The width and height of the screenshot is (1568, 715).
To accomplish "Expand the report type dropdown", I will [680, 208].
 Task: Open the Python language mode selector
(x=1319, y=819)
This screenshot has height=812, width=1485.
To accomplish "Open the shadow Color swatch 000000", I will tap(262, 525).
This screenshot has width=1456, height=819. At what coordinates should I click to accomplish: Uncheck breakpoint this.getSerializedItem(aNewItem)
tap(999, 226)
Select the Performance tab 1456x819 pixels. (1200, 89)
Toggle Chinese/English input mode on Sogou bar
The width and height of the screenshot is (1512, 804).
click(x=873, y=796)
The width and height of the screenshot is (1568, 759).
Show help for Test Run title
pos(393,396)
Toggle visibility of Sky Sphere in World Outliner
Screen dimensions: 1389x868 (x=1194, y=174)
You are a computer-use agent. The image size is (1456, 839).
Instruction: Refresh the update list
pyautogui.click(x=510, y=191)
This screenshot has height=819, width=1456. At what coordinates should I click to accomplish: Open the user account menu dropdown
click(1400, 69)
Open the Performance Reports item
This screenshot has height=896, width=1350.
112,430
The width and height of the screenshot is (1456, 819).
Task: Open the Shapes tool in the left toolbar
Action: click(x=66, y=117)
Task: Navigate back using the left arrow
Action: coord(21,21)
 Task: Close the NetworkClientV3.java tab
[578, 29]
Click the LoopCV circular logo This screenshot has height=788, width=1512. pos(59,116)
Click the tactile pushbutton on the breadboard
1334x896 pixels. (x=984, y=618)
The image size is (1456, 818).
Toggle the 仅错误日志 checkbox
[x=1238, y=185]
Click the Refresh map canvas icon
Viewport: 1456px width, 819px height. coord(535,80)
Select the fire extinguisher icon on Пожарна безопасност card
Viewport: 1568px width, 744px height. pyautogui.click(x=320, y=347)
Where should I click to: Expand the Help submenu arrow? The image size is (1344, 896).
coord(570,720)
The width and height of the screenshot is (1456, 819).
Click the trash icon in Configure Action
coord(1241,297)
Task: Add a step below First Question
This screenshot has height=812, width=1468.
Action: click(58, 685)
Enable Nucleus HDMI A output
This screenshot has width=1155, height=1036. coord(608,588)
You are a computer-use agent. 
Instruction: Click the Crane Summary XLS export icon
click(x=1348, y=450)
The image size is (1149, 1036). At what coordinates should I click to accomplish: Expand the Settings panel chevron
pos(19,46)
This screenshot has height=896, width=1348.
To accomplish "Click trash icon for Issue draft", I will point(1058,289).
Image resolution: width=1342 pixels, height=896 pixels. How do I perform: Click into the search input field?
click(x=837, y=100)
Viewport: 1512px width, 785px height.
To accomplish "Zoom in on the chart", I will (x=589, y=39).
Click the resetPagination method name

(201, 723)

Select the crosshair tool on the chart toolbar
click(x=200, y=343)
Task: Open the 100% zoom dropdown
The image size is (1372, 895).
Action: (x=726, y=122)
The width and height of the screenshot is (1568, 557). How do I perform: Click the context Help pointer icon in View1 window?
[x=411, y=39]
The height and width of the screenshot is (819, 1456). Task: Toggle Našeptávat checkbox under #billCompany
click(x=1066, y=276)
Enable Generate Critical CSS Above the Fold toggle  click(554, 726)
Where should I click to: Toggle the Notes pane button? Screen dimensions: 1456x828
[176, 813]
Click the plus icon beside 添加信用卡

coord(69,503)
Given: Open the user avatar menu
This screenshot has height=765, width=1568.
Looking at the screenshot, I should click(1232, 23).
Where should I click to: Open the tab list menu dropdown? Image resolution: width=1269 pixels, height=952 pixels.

· · · ·

**Assignment:**
Copy every line of the records above that holds the word "will".

**Your response:**
To accomplish "Expand the report type dropdown", I will [680, 208].
To accomplish "Open the shadow Color swatch 000000", I will tap(262, 525).
To accomplish "Click trash icon for Issue draft", I will point(1058,289).
To accomplish "Zoom in on the chart", I will (x=589, y=39).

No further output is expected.